## EXERCISE REQUIREMENTS
What lines below include the string "computer"? Pick them out and copy them.

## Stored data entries
+ + + + +
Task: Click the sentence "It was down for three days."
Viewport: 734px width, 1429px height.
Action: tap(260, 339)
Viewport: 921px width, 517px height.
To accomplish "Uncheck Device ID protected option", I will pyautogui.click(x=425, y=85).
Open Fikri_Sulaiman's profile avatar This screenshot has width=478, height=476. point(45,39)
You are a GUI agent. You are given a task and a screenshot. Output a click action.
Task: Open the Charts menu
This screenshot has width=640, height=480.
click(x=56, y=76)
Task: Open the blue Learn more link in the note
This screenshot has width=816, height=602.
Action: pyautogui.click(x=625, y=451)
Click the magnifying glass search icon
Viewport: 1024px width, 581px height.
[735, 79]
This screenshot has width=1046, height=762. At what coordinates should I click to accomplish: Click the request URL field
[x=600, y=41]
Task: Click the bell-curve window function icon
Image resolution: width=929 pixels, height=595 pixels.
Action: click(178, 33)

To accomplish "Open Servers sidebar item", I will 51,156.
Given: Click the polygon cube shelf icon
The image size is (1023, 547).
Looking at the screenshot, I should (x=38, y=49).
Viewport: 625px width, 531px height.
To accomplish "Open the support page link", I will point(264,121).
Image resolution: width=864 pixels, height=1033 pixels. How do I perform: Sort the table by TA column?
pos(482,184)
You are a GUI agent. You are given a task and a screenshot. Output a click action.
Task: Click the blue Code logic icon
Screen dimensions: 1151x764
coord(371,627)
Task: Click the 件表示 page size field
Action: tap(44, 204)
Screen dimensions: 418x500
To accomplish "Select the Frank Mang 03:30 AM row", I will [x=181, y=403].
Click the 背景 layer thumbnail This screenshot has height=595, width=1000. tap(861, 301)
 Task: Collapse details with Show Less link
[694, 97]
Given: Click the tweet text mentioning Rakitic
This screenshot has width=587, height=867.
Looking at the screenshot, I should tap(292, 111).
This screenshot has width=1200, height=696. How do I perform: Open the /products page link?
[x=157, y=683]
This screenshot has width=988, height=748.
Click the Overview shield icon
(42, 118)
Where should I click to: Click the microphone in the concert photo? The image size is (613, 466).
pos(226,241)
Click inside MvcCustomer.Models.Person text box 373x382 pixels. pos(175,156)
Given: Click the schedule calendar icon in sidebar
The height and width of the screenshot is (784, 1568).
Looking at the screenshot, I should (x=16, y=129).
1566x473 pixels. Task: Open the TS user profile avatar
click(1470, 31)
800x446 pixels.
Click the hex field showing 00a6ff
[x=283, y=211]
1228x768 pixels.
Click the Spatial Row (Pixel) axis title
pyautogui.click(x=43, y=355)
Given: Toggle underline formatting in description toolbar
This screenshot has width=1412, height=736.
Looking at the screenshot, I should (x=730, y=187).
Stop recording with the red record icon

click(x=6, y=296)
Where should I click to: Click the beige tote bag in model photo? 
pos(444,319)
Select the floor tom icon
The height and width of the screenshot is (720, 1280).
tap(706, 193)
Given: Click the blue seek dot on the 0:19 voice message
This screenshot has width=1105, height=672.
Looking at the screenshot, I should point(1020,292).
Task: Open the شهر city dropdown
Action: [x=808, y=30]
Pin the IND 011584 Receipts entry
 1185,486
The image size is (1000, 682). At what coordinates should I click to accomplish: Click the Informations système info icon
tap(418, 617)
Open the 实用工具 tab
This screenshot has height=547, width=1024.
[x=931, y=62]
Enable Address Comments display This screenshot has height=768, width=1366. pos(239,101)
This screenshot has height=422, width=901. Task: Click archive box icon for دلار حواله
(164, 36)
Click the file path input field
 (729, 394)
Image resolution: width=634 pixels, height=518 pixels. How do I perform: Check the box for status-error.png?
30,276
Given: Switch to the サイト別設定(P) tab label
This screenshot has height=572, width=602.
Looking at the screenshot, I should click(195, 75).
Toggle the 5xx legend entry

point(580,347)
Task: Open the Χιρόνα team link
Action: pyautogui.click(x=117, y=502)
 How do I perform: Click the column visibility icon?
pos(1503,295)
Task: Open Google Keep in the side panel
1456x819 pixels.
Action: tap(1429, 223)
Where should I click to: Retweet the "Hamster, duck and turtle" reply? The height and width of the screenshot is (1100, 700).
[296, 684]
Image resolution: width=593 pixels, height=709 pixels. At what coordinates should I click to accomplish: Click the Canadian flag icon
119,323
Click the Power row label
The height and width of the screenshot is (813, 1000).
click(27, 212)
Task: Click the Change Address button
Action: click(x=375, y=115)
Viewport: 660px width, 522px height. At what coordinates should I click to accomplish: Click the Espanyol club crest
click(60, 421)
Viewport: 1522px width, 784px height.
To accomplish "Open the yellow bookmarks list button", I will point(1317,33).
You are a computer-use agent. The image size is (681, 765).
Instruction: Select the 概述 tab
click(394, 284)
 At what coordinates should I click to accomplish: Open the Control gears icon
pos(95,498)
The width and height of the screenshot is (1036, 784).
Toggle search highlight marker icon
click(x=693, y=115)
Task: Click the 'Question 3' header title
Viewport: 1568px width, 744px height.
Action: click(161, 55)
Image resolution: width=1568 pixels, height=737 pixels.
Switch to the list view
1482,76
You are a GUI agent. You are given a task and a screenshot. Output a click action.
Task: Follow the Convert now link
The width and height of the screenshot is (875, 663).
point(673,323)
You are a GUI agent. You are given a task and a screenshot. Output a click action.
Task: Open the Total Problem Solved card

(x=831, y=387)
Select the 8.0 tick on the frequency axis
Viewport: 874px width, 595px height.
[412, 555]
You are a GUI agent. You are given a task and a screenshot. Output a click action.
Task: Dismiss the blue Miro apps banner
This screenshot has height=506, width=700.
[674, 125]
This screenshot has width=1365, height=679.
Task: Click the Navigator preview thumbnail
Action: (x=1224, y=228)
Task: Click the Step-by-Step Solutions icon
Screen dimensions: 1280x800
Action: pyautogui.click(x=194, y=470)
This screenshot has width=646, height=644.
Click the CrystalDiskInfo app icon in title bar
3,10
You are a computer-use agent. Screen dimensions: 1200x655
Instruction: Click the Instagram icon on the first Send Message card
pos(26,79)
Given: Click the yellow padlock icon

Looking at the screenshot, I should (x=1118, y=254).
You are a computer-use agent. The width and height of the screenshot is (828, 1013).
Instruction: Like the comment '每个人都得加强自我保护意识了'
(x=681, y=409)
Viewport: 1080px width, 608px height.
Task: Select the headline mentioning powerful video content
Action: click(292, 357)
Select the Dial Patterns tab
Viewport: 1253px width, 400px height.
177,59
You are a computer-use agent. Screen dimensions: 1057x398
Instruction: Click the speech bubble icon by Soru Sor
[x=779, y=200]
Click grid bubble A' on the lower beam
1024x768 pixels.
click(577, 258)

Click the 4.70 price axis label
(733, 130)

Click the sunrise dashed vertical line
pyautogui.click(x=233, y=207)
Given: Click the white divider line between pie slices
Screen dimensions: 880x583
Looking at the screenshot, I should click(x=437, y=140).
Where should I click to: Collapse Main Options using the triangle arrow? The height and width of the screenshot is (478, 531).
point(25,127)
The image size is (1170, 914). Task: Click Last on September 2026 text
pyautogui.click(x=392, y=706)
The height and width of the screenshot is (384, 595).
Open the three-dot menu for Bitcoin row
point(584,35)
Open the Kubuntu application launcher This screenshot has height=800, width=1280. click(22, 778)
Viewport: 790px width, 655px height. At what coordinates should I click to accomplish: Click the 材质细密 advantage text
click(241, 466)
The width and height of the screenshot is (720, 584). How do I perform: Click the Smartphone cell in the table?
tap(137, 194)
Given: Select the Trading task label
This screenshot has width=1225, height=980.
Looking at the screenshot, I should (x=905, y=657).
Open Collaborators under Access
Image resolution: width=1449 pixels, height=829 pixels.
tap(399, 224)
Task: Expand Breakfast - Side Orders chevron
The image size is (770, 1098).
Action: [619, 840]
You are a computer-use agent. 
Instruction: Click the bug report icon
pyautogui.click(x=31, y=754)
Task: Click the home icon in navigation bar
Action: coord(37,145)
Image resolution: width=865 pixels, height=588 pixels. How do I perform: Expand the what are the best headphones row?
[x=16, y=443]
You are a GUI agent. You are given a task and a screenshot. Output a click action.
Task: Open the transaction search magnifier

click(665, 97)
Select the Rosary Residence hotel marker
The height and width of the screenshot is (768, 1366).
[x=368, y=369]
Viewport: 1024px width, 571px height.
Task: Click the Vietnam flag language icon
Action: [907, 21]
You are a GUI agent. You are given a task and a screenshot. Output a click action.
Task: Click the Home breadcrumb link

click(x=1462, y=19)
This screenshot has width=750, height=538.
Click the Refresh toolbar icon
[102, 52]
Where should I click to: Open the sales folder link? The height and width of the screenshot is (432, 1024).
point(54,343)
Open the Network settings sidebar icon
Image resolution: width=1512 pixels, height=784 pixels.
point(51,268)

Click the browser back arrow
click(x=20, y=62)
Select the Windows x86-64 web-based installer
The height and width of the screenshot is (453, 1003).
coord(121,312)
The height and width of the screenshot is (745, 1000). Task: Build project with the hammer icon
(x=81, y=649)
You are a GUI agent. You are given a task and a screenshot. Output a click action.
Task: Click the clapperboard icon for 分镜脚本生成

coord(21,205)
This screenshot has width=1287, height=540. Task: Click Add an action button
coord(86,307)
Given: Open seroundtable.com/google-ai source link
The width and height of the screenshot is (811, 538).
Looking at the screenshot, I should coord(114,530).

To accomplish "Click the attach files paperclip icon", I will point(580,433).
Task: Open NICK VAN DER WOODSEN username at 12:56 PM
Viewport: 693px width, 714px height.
+ + + + +
## TASK RESPONSE
You are a computer-use agent. The image size is (681, 765).
You are a computer-use agent. Screen dimensions: 1200x655
You are a computer-use agent. The width and height of the screenshot is (828, 1013).
You are a computer-use agent. Screen dimensions: 1057x398
You are a computer-use agent. 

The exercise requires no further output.